German might getting away from a formal "Sie". I visit "Skat-Spielen, a German card site almost daily. the announcement and all the players use "Du". Nobody uses "Sie'.
 
It looks like most Germanic languages are switching to one pronoun more than the other, either *thou or *you, even if they still retain the other word officially. For example, the "jij/u" split in Dutch exists but IIRC both are derivatives of the formal "V" form (like if English had a formal "you"/informal "ya" split...wait, we kinda do!). I know Danish is undergoing a similar disappearance of the formal form just like German is, which given its geography makes sense.

What's weird is that the T-V underwent a switch in English, where the "thou" form became fairly "uppity" due to its use in religious contexts. That switch actually has happened in dialects of Central/South American Spanish with the return of the "vos" form. Just food for thought about the consequences of a surviving "thou" in English.
 
German might getting away from a formal "Sie". I visit "Skat-Spielen, a German card site almost daily. the announcement and all the players use "Du". Nobody uses "Sie'.
It's really common in school though. In my experience students always used "Sie" on the teacher and only some teachers said "Du".

What I find interesting about the German "Sie" is that it's not even derived from the second person, but from the third person plural.
 
It's really common in school though. In my experience students always used "Sie" on the teacher and only some teachers said "Du".

What I find interesting about the German "Sie" is that it's not even derived from the second person, but from the third person plural.

Sounds sort of like Spanish, which uses "usted" as the formal second person but conjugates the same way as third-person singular and plural respectively.
 
People in North East England and some Scots use "yous" for more plural. Tends to cause either confusion or hilarity in the rest of England, even though it's perfectly sensible.
 
It's interesting that "thou" is now considered formal, while while it was in common use it was the exact opposite.
 
I'm curious, is there a particular reason English dropped the distinct second person singular pronoun ?
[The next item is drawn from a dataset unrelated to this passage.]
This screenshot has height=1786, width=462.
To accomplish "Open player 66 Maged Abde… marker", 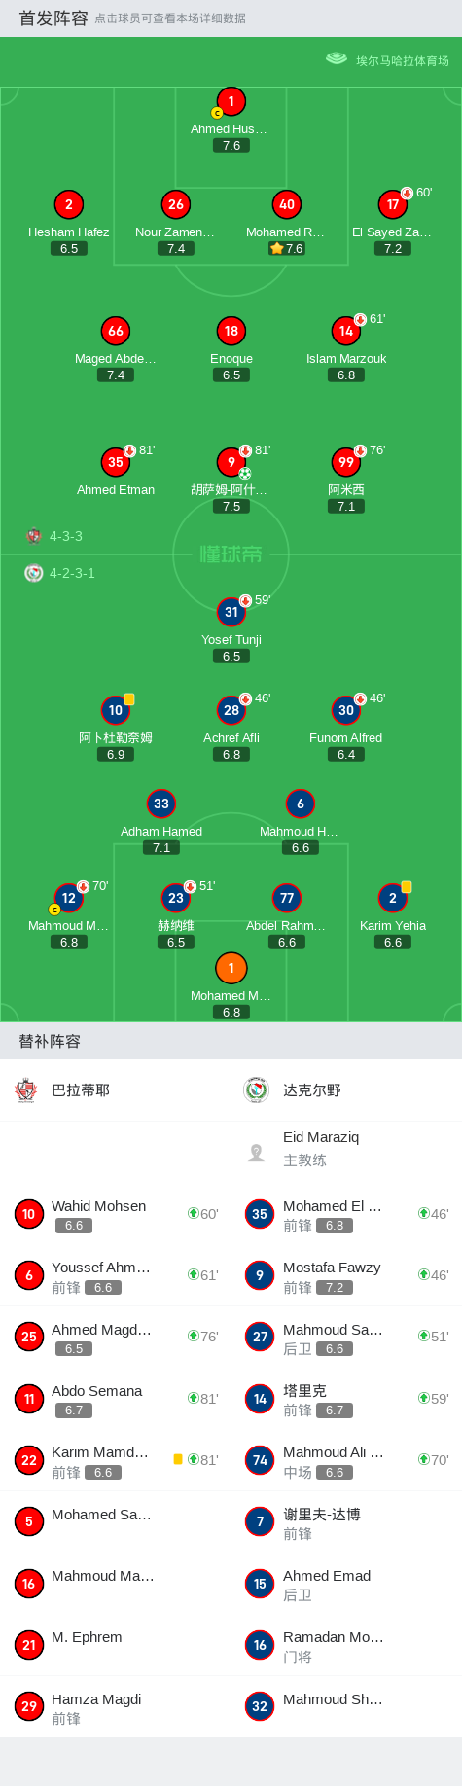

As a result of French influence, the 2nd person plural pronoun became seen as a more polite form of the 2nd person singular pronoun. Unlike French, this trend ended up so strong that the original 2nd person singular pronoun was eventually all but wiped out.

So yeah. Blame William the conqueror.
 
Sounds sort of like Spanish, which uses "usted" as the formal second person but conjugates the same way as third-person singular and plural respectively.

Italian has both third person singular feminine or second person plural (with verbs inflected accordingly, while adjectives may be confusing- see below) for formality contexts. The former is way more common today and it may be influenced by Spanish use, why the later, now seen as aulic and old-fashioned to the point of funny, is probably from French.

The formal/informal distinction is slowly losing ground in actual usage, (especially, I guess, because the use of either feminine forms with masculine reference or feminine pronouns with masculine adjectives sounds awkward when addressing a male person) but still holds.
The informal second person singular pronoun marks either familiarity or parity (or both) more than informal context per se.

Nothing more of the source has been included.